__ABOUT THIS EXERCISE__:
Determine how many lines in the listing below include "agent", and answer with only that number.

===== EXERCISE INPUTS

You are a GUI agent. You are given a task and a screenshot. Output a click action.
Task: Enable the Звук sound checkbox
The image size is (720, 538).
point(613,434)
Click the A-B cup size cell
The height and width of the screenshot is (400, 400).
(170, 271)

==========
===== EXERCISE INPUTS

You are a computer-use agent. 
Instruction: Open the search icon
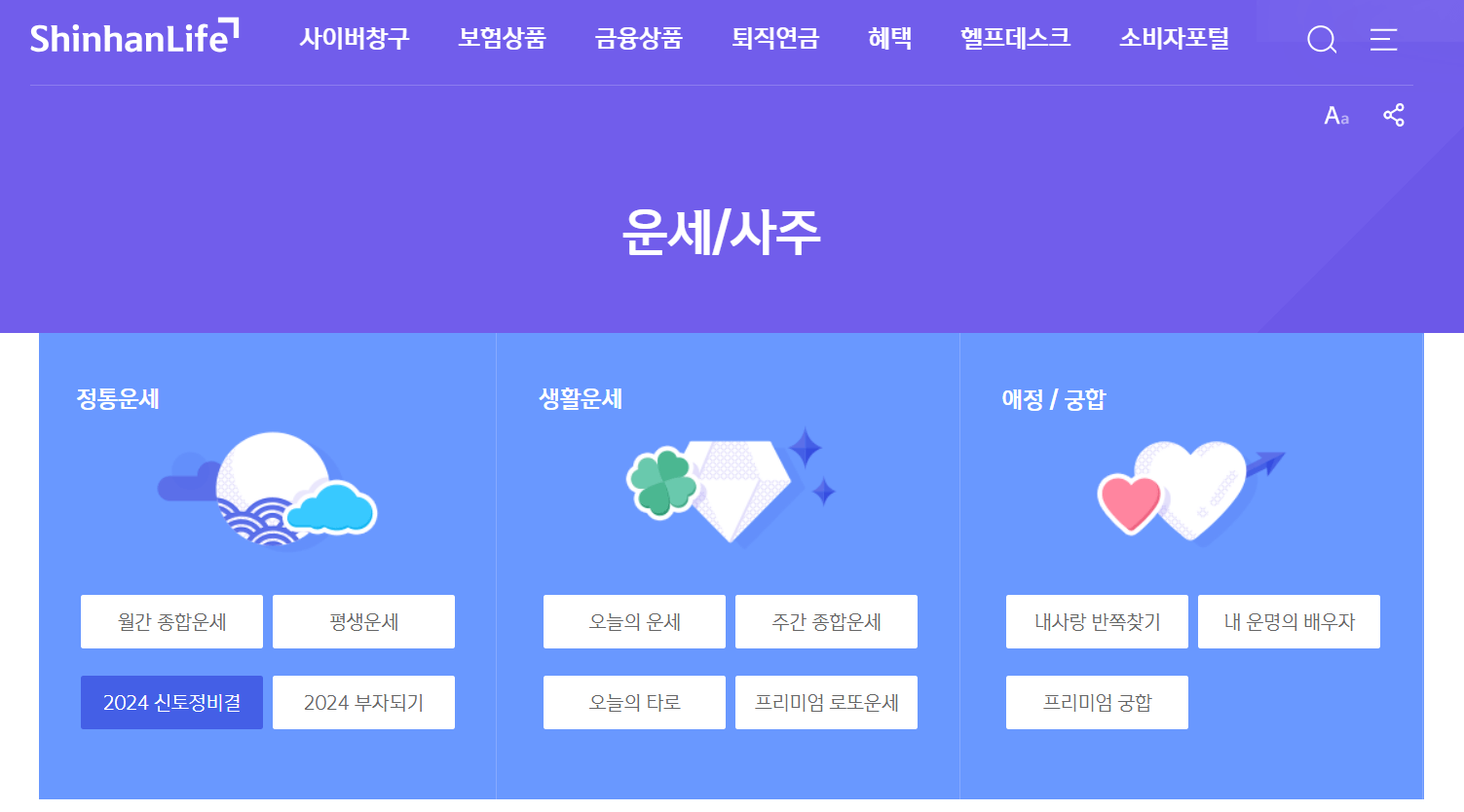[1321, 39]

==========

__ANSWER AREA__:
2